Kutbüddîn Abdülkerîm b. İbrâhîm b. Abdilkerîm el-Cîlî (ö. 832/1428)

el-İnsânü’l-kâmil adlı eseriyle tanınan âlim ve mutasavvıf.

767’de (1365-66) Bağdat yakınlarındaki Cîl kasabasında doğdu. Kâtip Çelebi ve ona dayanan Brockelmann’a göre Abdülkadir-i Geylânî’nin torununun oğludur. Brockelmann tarafından sadece el-Cîlânî nisbesinin verilmesi bu yüzden olmalıdır. Hayatı hakkında fazla bilgi yoktur. Tahsil durumu, ailesi, çevresinde kimlerin yer aldığı, toplum içindeki mevkii gibi hususlar tamamen karanlıktır. Bununla beraber bazı eserlerinde, özellikle el-Kehf ve’r-rakım adlı risâlesinde, Zebîd’de yanında kaldığı Şerefüddin el-Cebertî’nin müridi olduğunu, bazı arkadaşlarıyla birlikte 799 (1396-97) yılında onun mescidinde toplandıklarını söyler ve el-Kelimâtü’l-ilâhiyye adlı eserini 805 (1402-1403) yılında tamamladığını kaydeder. Eserlerinden Hanbelî mezhebine ve Kadiriyye tarikatına mensup olduğu anlaşılmaktadır. İlmî yönden oldukça verimli bir ömür süren Cîlî Bağdat’ta vefat etmiştir.

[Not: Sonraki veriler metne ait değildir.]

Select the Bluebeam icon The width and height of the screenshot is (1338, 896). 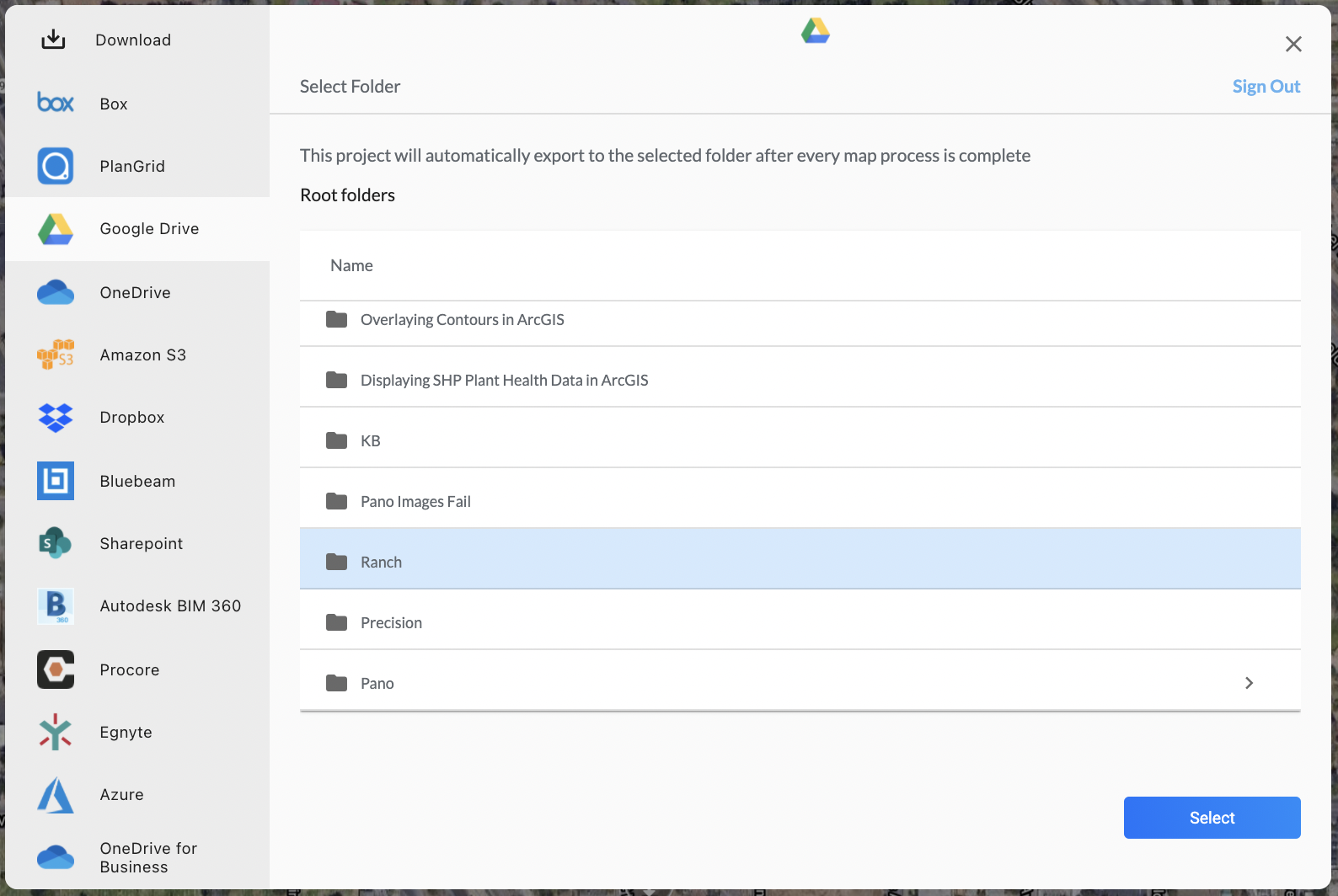[x=56, y=481]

Abdülkerîm el-Cîlî, eserlerinin büyük bir bölümünü İbnü’l-Arabî’nin fikirlerinin şerhine ayırmış, bazı konularda ona muhalif kaldığını ifade etmekle birlikte, tasavvufun ana meselelerinde, vahdet-i vücûd* ve hazarât-ı hams* gibi telakkilerde tamamen onun izinden gitmiştir. Tasavvufî ıstılahlarla yüklü el-İnsânü’l-kâmil* adlı eserinde geniş şekilde işlediği küllî ve cüz’î bütün âlemleri, ilâhî ve kevnî kitapların tamamını kendinde toplayan, ruhu, kalbi, aklı ve nefsi ile mükemmelleşip mutlak tasarruf sahibi olan, kusursuz bir ayna gibi maddî-mânevî her şeyin yanı sıra ilâhî vasıfları ve kudretleri de yansıtan insân-ı kâmil* fikrini ve izah tarzını Muhyiddin İbnü’l-Arabî’den almıştır. Cîlî’ye göre kâmil insanın en mükemmel örneği Hz. Muhammed’dir; ondan sonra gavs* ve kutub*lar gelir. Diğer insanların ruhları, insân-ı kâmilde tecellî eden ilâhî sıfat ve kudretlerden birer kopya, Cîlî’nin ifadesiyle birer “nüsha”dırlar ve asl*a nisbetleri ve bağlılıkları ölçüsünde kâmil insan olurlar. Şairlik yönü de bulunan, fikirlerini açıklarken uygun gördüğü veya konuyla ilgili olarak kendisinin yazdığı sûfiyâne şiirlerden de faydalanan müellif, bu bakımdan da İbnü’l-Arabî’yi taklit eder.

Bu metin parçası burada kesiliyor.